About the author
I am a junior- and middle-school teacher but work now as a translator and interpreter and as a writer on the Middle East.
I’m also a keen classic car enthusiast with a particular penchant for British cars of the 1950s. Not low-slung open sports cars but regular family models – everyday cars that few other people seem to care for. I have written a lot about classic cars and have also published a book in Swedish that takes a light-hearted look at the trials and tribulations of being an immigrant in Sweden.
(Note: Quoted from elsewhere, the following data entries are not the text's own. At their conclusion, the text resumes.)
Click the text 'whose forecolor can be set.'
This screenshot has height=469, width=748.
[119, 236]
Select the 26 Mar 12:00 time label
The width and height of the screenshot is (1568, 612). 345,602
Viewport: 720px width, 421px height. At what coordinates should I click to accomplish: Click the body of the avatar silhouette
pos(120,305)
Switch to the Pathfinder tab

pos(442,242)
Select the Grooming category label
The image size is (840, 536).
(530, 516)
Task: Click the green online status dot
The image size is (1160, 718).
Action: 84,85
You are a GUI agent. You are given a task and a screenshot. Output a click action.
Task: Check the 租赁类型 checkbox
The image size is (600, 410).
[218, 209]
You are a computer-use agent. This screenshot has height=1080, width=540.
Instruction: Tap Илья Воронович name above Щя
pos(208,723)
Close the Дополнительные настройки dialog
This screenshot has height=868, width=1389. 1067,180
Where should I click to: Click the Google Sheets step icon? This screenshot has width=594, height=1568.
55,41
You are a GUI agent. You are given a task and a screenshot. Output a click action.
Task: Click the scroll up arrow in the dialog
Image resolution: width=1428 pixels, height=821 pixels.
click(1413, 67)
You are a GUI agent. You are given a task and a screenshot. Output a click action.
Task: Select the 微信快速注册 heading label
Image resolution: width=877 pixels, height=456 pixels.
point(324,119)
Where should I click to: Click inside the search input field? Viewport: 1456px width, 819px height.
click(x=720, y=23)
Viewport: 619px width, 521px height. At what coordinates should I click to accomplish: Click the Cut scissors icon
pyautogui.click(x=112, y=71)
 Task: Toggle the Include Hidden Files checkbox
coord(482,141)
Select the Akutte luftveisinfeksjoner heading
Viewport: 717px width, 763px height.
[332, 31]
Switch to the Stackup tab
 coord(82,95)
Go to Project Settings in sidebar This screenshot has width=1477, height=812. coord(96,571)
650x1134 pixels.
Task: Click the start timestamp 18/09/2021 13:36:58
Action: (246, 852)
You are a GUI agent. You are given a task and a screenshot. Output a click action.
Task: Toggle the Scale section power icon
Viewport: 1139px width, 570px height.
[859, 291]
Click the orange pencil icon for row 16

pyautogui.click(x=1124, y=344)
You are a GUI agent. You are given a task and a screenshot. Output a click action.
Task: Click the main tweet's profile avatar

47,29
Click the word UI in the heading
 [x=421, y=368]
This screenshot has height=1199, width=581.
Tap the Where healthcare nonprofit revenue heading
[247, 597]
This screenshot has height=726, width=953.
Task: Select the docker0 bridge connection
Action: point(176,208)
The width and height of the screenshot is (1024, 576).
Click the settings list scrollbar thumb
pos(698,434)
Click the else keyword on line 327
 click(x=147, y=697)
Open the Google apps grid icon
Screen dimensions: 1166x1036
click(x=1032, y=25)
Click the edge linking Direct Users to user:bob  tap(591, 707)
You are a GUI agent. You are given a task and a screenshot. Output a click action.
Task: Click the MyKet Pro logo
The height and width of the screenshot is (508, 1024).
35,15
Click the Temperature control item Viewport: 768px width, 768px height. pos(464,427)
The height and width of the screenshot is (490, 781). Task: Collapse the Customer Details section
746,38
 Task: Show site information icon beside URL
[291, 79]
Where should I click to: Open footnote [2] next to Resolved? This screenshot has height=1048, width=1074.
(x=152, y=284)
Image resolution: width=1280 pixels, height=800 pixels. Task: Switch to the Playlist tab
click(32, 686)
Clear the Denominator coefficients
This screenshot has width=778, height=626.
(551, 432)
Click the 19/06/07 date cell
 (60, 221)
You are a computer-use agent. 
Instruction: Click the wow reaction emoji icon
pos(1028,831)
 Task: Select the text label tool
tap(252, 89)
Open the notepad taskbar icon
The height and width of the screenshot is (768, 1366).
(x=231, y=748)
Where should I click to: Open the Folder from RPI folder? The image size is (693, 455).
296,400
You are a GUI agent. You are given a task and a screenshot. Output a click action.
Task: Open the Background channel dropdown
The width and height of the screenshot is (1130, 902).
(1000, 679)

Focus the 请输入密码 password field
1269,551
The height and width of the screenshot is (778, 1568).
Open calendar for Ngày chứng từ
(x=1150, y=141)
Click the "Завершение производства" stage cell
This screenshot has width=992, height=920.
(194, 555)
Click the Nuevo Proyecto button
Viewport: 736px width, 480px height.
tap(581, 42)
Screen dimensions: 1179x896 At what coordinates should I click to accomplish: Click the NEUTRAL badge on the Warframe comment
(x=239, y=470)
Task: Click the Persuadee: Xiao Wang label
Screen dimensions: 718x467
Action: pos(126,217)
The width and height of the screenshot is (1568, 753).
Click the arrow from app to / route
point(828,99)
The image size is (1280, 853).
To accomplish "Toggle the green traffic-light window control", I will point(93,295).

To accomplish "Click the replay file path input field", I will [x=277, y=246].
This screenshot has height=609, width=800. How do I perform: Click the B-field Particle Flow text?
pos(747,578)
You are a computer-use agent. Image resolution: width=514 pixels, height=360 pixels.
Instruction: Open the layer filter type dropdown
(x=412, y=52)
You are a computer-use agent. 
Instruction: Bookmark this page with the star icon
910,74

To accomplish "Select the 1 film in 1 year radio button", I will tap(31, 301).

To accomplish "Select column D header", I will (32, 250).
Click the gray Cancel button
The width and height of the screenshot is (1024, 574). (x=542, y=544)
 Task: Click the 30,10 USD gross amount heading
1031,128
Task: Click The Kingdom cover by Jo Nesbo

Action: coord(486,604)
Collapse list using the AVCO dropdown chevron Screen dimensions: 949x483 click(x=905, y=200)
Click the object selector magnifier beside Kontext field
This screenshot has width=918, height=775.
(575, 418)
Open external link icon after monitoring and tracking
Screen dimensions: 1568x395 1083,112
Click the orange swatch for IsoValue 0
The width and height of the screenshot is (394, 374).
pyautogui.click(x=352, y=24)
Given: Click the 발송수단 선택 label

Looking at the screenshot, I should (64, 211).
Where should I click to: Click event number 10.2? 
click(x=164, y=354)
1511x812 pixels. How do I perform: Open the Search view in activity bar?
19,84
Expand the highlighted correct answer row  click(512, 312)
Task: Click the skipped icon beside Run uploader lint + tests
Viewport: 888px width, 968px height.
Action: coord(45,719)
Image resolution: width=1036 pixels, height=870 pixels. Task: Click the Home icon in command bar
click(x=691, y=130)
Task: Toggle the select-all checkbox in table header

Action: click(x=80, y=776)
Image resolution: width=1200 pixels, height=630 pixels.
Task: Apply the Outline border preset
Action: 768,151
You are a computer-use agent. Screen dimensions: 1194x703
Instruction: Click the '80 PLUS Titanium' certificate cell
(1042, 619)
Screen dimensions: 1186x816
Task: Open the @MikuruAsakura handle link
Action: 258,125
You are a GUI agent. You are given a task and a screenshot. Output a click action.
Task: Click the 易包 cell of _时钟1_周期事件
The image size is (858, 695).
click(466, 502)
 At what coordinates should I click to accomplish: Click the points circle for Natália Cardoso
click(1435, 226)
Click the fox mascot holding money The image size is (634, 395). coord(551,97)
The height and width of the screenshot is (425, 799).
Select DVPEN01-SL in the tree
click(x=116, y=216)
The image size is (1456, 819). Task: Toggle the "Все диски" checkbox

I grew up in India, England and Israel and live now in Sweden. I feel that this richly varied background gives me unique insight into the Middle East conflict based on historical, religious, multi-ethnic and strategic considerations. I was raised in an equally Muslim, Hindu, Christian and Sikh society and feel that this has given me insight into and understanding of the mechanisms at work in matters relating to immigration, integration and conflict resolution. Formerly a member of the Israeli Shalom Akshav (Peace Now) “peace movement”, I became disillusioned by its naiveté and inability to recognise Palestinian-Arab intransigence and predilection for terror.
I have four children and if there is one thing that I feel more strongly about than anything else it is the future of the young generation. That probably explains why I feel so terribly disturbed by unfairness towards children and the denial of a better future for the coming generation, as is the case in Palestinian-Arab society.
I believe in peace and coexistence based on mutual respect and responsibility, and am convinced that unconditional financial support without any demand for reciprocity extends the conflict and suffering.